■ Exercise goal
Change "garbage can" to "trash can" in the post about the power port surgery, and write out the passage that begins with "The extra anesthesia" and ends with "or the floor.".

■ Source document
○ ○ ○ ○

Friday, February 7, 2014

Power Port

On Thursday, my husband and I left for the hospital at 7:10 am. We got home at 3:00 pm. Needless to say, it was a very long day.

The surgery was scheduled for 9:00 am, but I had to go in early to get prepped. We had the same nurse from my CT guided biopsy. She remembered us! We went through all the paper work and prepared for surgery. I told her about waking up in the middle of the last biopsy, and she said that she would make sure that that didn't happen again.

The surgeon turned out to be Korean! When he came, he greeted my husband and I in Korean and then said that he couldn't speak Korean that well. I replied, "Good, because I can't either."

The operating room is a cold, cold place. Literally. They have to keep it at a temperature where bacteria can't thrive. Makes sense. But, it is still a cold, cold place. Thankfully, they gave me another warmed blanket when I got there.

I heard the anesthesia nurse tell me that she was going to give me some medicine. Then, she said that she was going to give me more. I can't remember after that. I conked out.

Sealed with glue.

The next thing I knew, I could hear that I was in the recovery room, but I couldn't open my eyes or speak. I kept going in and out of consciousness. I heard my husband's voice, and then I conked out again. It took more than an hour and a half before I could open my eyes and keep them somewhat opened.

They wheel chaired me to my chemo appointment. We had to go through the hospital to do this. I could  barely keep my eyes open. I could feel people's stares even though my eyes were closed. I must have looked a wreck. Really.

The extra anesthesia made it a little more difficult for me. I was nauseous, drowsy, and had the worst headache. Each movement made it worse. I wanted to sit perfectly still, but I had to move. The port was put on my right side so the right side of my chest, shoulder, and neck were extremely sore. It hurt even to swallow. Brought back memories of my thyroidectomy and frozen shoulders.

Right before starting my chemo treatment, I had to go to the bathroom. As I sat down, I felt that horrible feeling welling up in me to throw up. And throw up I did, three times, into the garbage can. Nurse S had been walking by when she heard the noise. She tried to get me to open the door, but I couldn't. When I finally did, it was a bit embarrassing. Throwing up while going to the bathroom. Thankfully, everything went into the garbage can and not on me or the floor.

I did feel a lot better after throwing up. Unfortunately, the anti-nausea drug that I usually take before chemo also came up with everything else.

When I got home, I was in and out again. Slept a lot. Ate a bit.

I'm still sore. I'm eating better. I'm recovering. I'm, thankfully, not nauseous. I added two more scars to my collection. And, I got a nifty card to carry in my wallet.

○ ○ ○ ○

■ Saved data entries
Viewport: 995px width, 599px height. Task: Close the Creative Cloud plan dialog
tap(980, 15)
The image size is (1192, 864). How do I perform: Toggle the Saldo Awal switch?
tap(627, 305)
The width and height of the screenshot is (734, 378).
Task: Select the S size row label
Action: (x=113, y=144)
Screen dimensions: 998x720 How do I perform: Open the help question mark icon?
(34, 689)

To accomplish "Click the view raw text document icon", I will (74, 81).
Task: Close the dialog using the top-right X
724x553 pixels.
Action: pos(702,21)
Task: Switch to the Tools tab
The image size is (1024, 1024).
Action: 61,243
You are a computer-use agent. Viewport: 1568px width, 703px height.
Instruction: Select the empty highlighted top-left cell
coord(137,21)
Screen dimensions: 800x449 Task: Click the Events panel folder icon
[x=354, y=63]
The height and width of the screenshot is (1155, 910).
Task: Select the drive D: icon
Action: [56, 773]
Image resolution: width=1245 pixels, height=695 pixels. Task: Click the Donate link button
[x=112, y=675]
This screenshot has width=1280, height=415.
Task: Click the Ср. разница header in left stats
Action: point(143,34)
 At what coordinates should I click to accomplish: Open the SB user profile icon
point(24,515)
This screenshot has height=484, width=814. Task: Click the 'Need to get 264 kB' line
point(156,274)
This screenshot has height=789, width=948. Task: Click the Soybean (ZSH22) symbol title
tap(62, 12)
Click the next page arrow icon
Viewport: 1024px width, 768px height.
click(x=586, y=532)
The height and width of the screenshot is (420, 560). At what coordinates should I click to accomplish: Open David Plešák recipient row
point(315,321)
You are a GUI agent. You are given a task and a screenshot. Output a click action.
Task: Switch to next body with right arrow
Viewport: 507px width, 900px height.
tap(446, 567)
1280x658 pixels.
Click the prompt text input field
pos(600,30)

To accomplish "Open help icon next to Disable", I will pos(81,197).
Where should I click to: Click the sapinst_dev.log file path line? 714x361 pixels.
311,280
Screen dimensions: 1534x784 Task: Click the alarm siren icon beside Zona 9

○ ○ ○ ○

■ Task solution
The extra anesthesia made it a little more difficult for me. I was nauseous, drowsy, and had the worst headache. Each movement made it worse. I wanted to sit perfectly still, but I had to move. The port was put on my right side so the right side of my chest, shoulder, and neck were extremely sore. It hurt even to swallow. Brought back memories of my thyroidectomy and frozen shoulders.

Right before starting my chemo treatment, I had to go to the bathroom. As I sat down, I felt that horrible feeling welling up in me to throw up. And throw up I did, three times, into the trash can. Nurse S had been walking by when she heard the noise. She tried to get me to open the door, but I couldn't. When I finally did, it was a bit embarrassing. Throwing up while going to the bathroom. Thankfully, everything went into the trash can and not on me or the floor.